3.     “Be Cool” – Power and Cooling/On-board Sensors/Power Management

Heat dissipation is a key issue for servers today due to increased server density and workload demands that force IT administrators to make the most of available power. Smart sensors designed into a server can greatly improve their thermal performance while reducing energy loss, thereby lowering power and cooling costs in the data centre. Expect to see an upswing in sensors that automatically control server thermals to optimise power usage and cooling.

4.     “Keep Up with Demands” – Virtual Server-to-network Connections

As companies roll out blade-based virtualisation deployments in order to gain the benefits of agility and reduced costs, many find that they have limited choices for network input/output (I/O). Although virtualisation has led to server and equipment consolidation, the technology has had the opposite effect on networks by actually driving up bandwidth requirements. Expect more companies to adapt interconnect technology designed to simplify the connections of servers to data center networks to maximise the benefits of virtualisation.

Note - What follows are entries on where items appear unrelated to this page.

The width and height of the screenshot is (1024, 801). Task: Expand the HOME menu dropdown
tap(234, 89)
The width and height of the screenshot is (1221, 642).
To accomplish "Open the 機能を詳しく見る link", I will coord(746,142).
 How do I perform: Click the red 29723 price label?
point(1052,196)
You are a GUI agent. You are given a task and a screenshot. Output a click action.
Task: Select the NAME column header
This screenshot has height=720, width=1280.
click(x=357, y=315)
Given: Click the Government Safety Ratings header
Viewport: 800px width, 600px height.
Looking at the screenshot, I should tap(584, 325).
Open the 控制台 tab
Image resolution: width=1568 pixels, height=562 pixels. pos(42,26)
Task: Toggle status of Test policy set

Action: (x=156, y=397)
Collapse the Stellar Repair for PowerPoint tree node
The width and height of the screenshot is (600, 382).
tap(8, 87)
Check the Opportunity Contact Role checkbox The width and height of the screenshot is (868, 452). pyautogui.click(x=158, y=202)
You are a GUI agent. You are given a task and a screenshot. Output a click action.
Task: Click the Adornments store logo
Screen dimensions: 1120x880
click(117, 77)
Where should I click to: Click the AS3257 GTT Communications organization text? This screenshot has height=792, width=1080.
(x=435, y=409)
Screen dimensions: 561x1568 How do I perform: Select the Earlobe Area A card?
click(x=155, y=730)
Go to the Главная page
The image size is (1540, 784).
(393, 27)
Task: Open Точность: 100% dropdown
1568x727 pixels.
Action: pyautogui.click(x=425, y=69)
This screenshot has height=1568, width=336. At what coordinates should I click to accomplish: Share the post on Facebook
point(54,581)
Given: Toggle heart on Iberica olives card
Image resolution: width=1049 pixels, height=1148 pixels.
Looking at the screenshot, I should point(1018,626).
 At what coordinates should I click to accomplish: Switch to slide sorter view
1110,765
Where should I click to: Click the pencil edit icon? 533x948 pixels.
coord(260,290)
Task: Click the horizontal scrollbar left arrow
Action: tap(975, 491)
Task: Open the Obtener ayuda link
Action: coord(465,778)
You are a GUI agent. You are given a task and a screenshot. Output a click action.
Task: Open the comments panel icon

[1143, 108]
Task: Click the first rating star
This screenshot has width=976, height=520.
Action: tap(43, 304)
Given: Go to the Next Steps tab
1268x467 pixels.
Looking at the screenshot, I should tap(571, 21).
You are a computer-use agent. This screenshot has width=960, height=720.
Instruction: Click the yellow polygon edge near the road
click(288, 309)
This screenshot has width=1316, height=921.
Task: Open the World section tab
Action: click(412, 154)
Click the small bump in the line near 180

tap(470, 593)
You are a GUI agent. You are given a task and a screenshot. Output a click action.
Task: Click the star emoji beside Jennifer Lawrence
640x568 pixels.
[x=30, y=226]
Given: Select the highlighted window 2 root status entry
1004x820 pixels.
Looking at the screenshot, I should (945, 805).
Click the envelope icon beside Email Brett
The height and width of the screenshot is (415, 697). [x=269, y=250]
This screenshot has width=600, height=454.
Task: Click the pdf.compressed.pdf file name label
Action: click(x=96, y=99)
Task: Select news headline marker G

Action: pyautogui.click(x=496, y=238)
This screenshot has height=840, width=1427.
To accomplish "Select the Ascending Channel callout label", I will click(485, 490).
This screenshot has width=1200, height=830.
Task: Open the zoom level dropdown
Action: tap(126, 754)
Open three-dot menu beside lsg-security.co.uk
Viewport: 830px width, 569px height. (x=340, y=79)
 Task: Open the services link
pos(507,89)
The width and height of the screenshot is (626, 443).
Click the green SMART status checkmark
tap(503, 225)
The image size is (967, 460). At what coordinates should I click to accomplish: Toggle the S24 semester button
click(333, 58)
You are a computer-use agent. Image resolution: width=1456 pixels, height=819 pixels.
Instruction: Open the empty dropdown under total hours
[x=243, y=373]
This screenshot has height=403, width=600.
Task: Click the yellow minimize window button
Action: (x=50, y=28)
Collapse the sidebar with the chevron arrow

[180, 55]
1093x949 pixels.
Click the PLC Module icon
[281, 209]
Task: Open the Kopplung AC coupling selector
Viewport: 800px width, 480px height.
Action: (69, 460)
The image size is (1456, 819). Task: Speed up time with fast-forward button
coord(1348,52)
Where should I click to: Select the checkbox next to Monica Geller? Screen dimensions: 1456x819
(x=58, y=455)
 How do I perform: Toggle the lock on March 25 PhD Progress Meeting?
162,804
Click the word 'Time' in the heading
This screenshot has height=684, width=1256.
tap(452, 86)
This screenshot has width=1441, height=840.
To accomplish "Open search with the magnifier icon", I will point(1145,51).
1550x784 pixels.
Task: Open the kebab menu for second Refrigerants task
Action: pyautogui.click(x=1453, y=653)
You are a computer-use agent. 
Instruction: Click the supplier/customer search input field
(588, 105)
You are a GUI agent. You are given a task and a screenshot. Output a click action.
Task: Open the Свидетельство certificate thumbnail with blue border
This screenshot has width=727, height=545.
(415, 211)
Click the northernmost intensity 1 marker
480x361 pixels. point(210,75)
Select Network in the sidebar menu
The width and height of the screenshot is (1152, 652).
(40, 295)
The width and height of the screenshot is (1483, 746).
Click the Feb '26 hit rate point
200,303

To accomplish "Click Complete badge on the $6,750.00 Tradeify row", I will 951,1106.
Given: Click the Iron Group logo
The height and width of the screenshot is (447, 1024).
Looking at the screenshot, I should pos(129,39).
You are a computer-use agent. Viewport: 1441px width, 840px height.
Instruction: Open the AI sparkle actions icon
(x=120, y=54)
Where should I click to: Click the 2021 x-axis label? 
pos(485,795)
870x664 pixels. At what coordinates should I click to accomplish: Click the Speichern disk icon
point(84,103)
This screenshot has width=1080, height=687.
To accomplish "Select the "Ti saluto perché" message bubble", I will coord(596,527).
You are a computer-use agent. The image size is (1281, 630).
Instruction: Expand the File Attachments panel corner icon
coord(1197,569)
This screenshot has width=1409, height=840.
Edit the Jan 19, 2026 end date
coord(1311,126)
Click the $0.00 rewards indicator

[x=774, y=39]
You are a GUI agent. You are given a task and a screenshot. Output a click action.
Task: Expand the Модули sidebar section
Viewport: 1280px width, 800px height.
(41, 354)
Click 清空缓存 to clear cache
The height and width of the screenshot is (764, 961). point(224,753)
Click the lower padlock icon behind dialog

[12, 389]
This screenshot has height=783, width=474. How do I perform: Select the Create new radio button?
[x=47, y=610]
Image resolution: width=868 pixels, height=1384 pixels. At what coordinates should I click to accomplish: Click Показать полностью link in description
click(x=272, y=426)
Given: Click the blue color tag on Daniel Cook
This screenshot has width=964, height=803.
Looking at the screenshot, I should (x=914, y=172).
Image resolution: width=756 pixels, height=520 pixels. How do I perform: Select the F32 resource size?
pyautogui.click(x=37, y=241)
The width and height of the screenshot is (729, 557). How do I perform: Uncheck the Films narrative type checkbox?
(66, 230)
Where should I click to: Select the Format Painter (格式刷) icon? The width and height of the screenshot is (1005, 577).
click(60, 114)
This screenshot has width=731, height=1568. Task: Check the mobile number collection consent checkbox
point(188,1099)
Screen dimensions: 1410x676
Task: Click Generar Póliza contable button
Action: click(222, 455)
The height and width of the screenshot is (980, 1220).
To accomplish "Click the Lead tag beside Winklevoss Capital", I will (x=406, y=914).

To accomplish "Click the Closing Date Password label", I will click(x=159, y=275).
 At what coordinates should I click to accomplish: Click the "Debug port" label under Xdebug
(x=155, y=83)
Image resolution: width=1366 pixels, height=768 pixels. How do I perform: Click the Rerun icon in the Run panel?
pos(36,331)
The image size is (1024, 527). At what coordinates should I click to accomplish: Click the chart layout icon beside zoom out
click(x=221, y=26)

5.     “Orchestrate the Environment” – Orchestration and Management of Service Delivery

Companies will look to adopt a shared-services engine that can adapt infrastructure on-the-fly, ensuring the technology can instantly respond to changing business demands. In this way, customers can simultaneously control and optimise all elements of an infrastructure that are needed to deliver a technology service – including servers, storage, network connections, and facility resources. With advanced management capabilities, customers can provision and adapt complex infrastructures in minutes instead of weeks or even months.

6.     “Stack the Rack” – Growth of Rack-mount Servers

Rack mount servers offer increased flexibility over tower options because they can be slotted into an equipment rack. This allows equipment of all sorts to be mounted on top of each other, using less space than if they were standing side by side. Once an organisation begins to grow to the point where it has a few small servers dotted around offices with loud fans running next to people working, a rack-mount server configuration can reduce noise. Look for the advent of racks of all shapes and sizes to come to market with removable doors and side panels.

7.     “PODnomena” – Advent of the Mobile Data Center

As organisations confront increasing infrastructure workloads, they must figure out how to reconcile growing demands with their traditional brick-and-mortar data centres. Enter “containerised” data centres that integrate servers, storage, and networking in a mobile, “pay-as-you-grow” data centre alternative, delivering the right amount of capacity when an organisation needs it. These containerised data centre options will continue to populate the market in 2010, as customers explore alternative facility strategies that are energy efficient, portable, and flexible.

8.     “Proud of the Cloud” – Advent of Private Cloud/Shared Services

Cloud computing reached a fever pitch in 2009 and innovation will continue in 2010. Cloud computing has evolved to encompass a mix of many technologies and methods that have existed for years, even decades, as well as more recent developments that enable computing to be hosted remotely. Although more vendors crowd the market touting their cloud capabilities, customers will quietly be rolling out internal shared-services environments or “private clouds” that deliver similar benefits in speed and cost without the security risks of the “public cloud.”

9.     “Rock the Box” – Movement Toward Blade Servers and All-in-one Units

Blade servers are part of a computer configuration in which power, cooling, storage, and connectivity are largely provided by an outer housing or chassis. With the slowdown of the economy in 2009 inflicting a deteriorating effect on technology sales, blade servers emerged as the bright spot because they outperformed the rest of the market in sales and revenues.

Accelerated growth and adoption of blade technologies will continue over the next year as customers seek power-efficient, small-footprint, computing options. Organisations can expect to see continued innovation in server performance, energy efficiency, virtualisation capabilities and management in 2010.